Ermeniler, İngiliz ve Rusların desteğiyle iç isyanlar çıkarmaya başladılar. Bu işi masumane bir şekilde “Hayır Cemiyetleri“ adı altında yürüttüler. Sonrada çeteciliğe geçtiler. Osmanlı Devletinin bünyesinde bağımsız bir Ermeni Devleti kurmaya karar verdiler. Böylece ülkede yer yer isyan çıkardılar.
21 Temmuz 1905 Cuma günü Yıldız Camiinde Osmanlı Padişahı II.Abdülhamit’e bombalı suikast düzenlediler. Fakat başarılı olamadılar. 1908’de ikinci meclis açılınca isyanı hazırlayan liderler meclise milletvekili olarak girdiler.
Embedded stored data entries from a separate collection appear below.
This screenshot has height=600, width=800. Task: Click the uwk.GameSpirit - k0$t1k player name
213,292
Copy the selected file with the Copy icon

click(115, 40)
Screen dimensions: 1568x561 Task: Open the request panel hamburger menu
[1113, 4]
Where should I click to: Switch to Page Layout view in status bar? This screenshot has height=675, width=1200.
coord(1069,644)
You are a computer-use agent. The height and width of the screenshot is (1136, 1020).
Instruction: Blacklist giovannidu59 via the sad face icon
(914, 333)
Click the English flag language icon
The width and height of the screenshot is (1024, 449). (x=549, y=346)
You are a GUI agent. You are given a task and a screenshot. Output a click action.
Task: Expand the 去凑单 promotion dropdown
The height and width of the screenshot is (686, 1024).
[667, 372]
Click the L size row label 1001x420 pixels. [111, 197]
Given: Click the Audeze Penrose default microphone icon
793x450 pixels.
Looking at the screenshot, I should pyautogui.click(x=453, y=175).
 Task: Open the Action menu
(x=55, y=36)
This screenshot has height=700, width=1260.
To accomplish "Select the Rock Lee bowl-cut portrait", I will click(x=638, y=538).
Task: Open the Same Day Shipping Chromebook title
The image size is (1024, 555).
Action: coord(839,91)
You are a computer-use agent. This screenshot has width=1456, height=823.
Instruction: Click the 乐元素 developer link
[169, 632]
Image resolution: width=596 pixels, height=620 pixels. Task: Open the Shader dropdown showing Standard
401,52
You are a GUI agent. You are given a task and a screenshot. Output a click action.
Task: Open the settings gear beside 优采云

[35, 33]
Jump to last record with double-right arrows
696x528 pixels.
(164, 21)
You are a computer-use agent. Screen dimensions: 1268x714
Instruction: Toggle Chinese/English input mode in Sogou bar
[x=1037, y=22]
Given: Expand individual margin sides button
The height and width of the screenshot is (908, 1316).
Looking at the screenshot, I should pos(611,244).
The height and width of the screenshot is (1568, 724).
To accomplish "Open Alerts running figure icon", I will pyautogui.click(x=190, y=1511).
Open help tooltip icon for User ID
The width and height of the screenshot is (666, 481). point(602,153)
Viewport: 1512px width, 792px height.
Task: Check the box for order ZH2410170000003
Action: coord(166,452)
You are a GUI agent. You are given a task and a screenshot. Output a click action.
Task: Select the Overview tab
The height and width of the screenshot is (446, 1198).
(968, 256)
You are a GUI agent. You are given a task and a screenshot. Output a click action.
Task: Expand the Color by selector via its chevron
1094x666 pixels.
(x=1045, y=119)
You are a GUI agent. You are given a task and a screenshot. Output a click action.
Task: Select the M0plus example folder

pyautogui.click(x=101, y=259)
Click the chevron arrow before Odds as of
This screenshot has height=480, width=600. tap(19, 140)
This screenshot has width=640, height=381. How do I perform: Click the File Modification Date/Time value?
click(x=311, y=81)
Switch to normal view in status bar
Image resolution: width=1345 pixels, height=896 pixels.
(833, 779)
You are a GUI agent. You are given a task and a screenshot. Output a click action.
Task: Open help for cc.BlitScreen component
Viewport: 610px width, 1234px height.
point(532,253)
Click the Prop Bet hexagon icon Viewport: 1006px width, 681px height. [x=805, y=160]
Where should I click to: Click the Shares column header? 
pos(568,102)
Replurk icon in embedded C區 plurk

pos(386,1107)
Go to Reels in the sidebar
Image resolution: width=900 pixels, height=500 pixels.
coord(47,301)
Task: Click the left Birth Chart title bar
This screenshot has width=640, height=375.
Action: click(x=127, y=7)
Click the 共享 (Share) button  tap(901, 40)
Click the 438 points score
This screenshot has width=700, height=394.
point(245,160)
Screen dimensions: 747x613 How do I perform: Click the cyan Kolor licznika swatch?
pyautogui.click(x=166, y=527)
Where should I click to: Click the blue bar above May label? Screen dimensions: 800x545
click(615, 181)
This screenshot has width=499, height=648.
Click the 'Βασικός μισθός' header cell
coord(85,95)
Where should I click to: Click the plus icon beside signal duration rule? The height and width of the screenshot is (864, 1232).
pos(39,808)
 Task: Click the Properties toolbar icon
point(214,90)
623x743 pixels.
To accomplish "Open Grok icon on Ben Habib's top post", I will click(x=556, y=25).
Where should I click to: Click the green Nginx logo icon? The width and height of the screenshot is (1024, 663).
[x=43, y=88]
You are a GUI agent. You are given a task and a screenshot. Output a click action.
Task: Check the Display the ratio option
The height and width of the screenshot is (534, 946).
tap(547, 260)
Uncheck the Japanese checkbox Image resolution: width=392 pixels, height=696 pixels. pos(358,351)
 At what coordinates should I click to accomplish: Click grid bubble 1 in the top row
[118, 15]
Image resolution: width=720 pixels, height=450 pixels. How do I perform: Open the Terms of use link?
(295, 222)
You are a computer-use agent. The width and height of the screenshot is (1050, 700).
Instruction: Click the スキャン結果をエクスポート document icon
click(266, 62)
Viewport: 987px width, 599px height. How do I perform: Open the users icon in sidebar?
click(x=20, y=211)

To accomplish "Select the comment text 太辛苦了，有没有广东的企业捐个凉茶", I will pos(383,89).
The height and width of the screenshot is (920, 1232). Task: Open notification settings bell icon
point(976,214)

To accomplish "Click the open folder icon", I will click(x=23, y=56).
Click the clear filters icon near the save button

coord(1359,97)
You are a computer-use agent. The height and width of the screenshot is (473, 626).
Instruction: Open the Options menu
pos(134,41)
Bu arada Türkleri arkadan vurmaya devam ettiler. Mayıs 1915’de Van’da büyük bir Türk katliamı yapıldı. Bir çok Türkü diri diri işkenceyle yaktılar. Adana, Urfa, Antep, Maraş yörelerinde tüyler ürpertici korkunç cinayetler işlendi ve bu olay ibret olarak da tarihe geçti. O dönemde çoluk çocuk, kadın kız, genç yaşlı demeden masum Türkleri kılıçtan geçirdiler. Gebe gelinlerin karınlarındaki çocukları süngüyle parçalayarak çıkardılar.

Adana’nın Kozan ilçesinde fırına atılıp yakılan insanları, Maraş’da Sütçü İmamı isyan ettiren katliamları  yaşayanlardan dinledim ve kaleme aldım.

Bugün Türkiye Cumhuriyeti Devletinde doksan bin civarında refah içinde yaşayan Ermeni vatandaşı vardır. Bunlar hiçbir baskı görmeden serbest olarak Kiliselerde ibadet etmekte ve kendi okullarında okumaktadır.

 İstatistiklere göre Türkiye’de bulunan Ermeni okulları Amerika’dan daha çoktur. Türkiye’de birçok ermeni asıllı vatandaş meslek sahibidir ve devletin çeşitli kurumlarında devlet memuru olarak görev yapmaktadır. Bu da Türk milletinin intikam duygusundan uzak, İnsan Haklarına ne kadar bağlı olduğunun kanıtıdır.